Acteur britannique, John Moulder-Brown est né en 1953 à Londres, en Angleterre. Le petit garçon débute sa carrière dès l’âge de cinq ans où on le voit comme figurant dans plusieurs films comme Atlantique, latitude 41° (Roy Ward Baker, 1958), Signes particuliers : néant (John Gilling, 1958), Les chemins de la haute ville (Jack Clayton, 1958).

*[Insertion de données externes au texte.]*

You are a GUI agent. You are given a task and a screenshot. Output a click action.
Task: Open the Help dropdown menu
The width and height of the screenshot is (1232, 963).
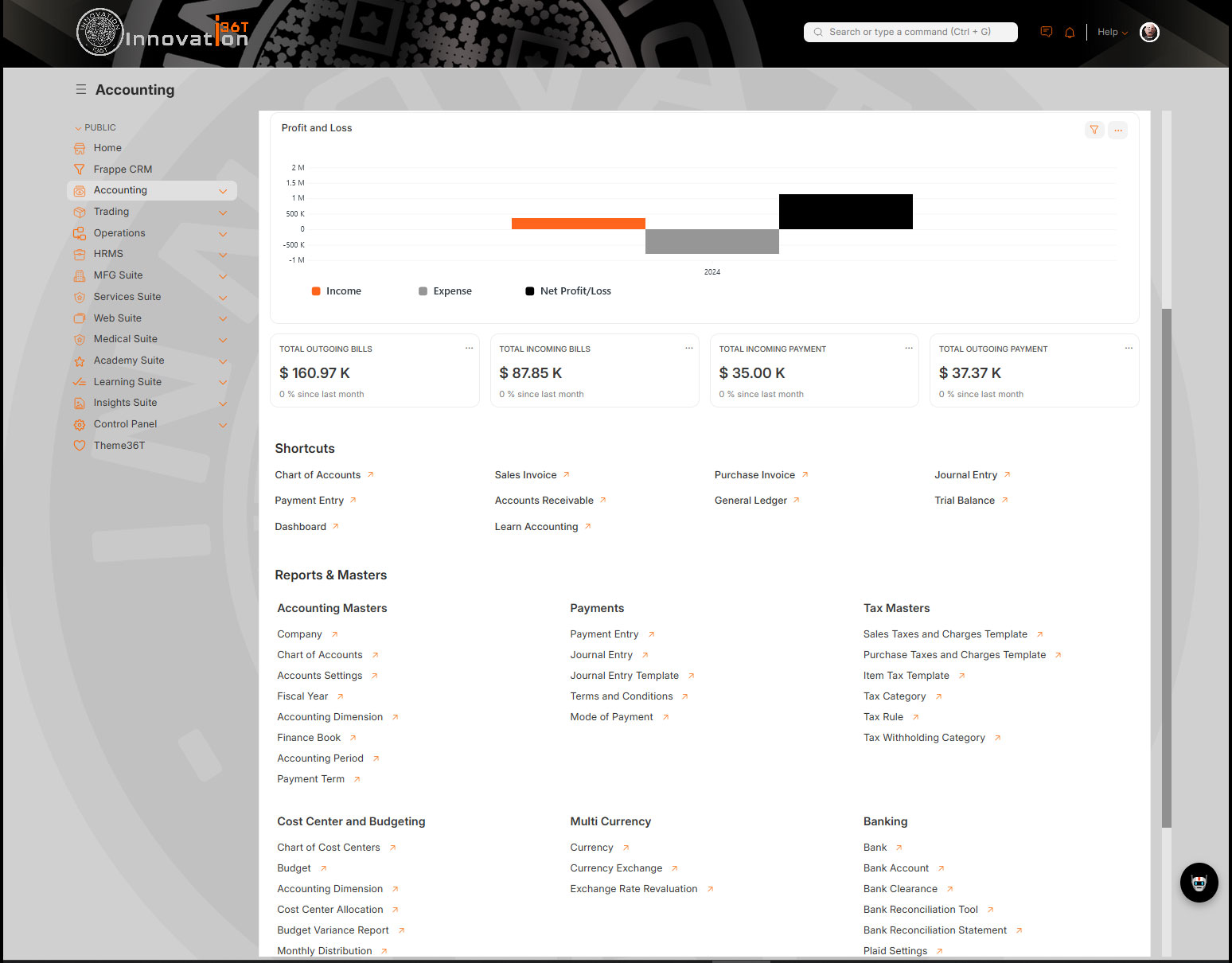(x=1112, y=33)
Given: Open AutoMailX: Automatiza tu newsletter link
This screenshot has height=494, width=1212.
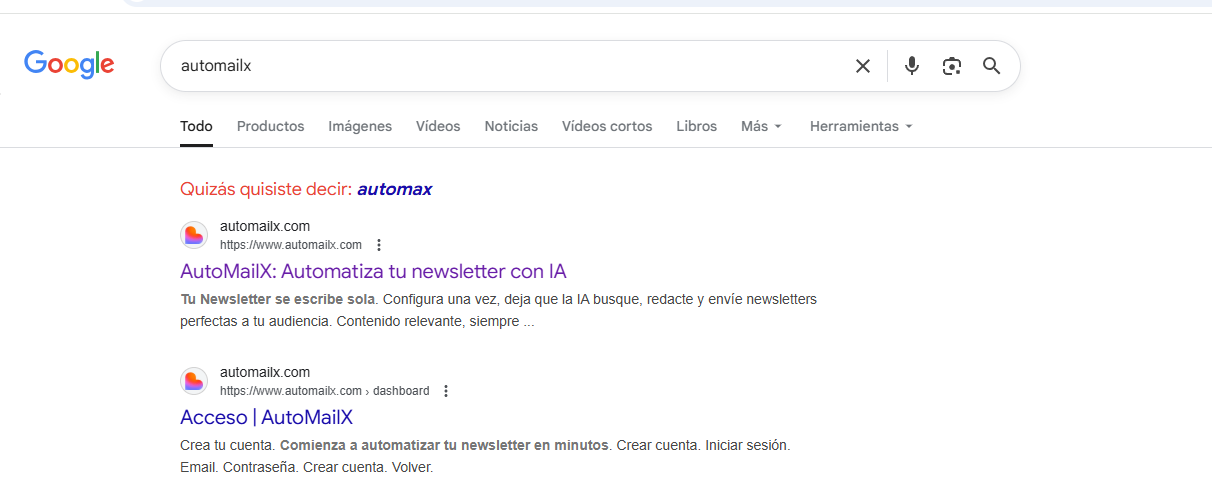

Au cours des années suivantes, sa bouille d’ange lui vaut de devenir un véritable enfant vedette. Ainsi, on le voit dans Les 55 jours de Pékin (Nicholas Ray, 1963), Becket (Peter Glenville, 1964), Les héros de Télémark (Anthony Mann, 1965). A l’adolescence, il poursuit sa carrière en jouant le fils de Lilli Palmer dans La Résidence (Narciso Ibáñez Serrador, 1969). L’année suivante, il est encore magnifique en adolescent tourmenté dans le formidable Deep End (Jerzy Skolimowski, 1970). Il continue sur sa lancée avec Le Cirque des vampires (Robert Young, 1972), Roi, dame, valet (Jerzy Skolimowski, 1972) et Ludwig ou le crépuscule des dieux (Luchino Visconti, 1973). Un sacré palmarès alors que le comédien atteint tout juste la vingtaine.
Malheureusement pour lui, la suite sera moins valeureuse, du moins au cinéma, car le comédien va se diversifier et jouer de plus en plus souvent au théâtre. Au grand écran, on le revoit dans Juego de amor prohibido (Eloy de la Iglesia, 1975), L’étincelle (Michel Lang, 1986) et surtout de nombreux téléfilms et séries jusqu’en 1992. Ensuite, il semble s’éloigner des plateaux pour n’y revenir que très tardivement vers 2010 sans insister vraiment.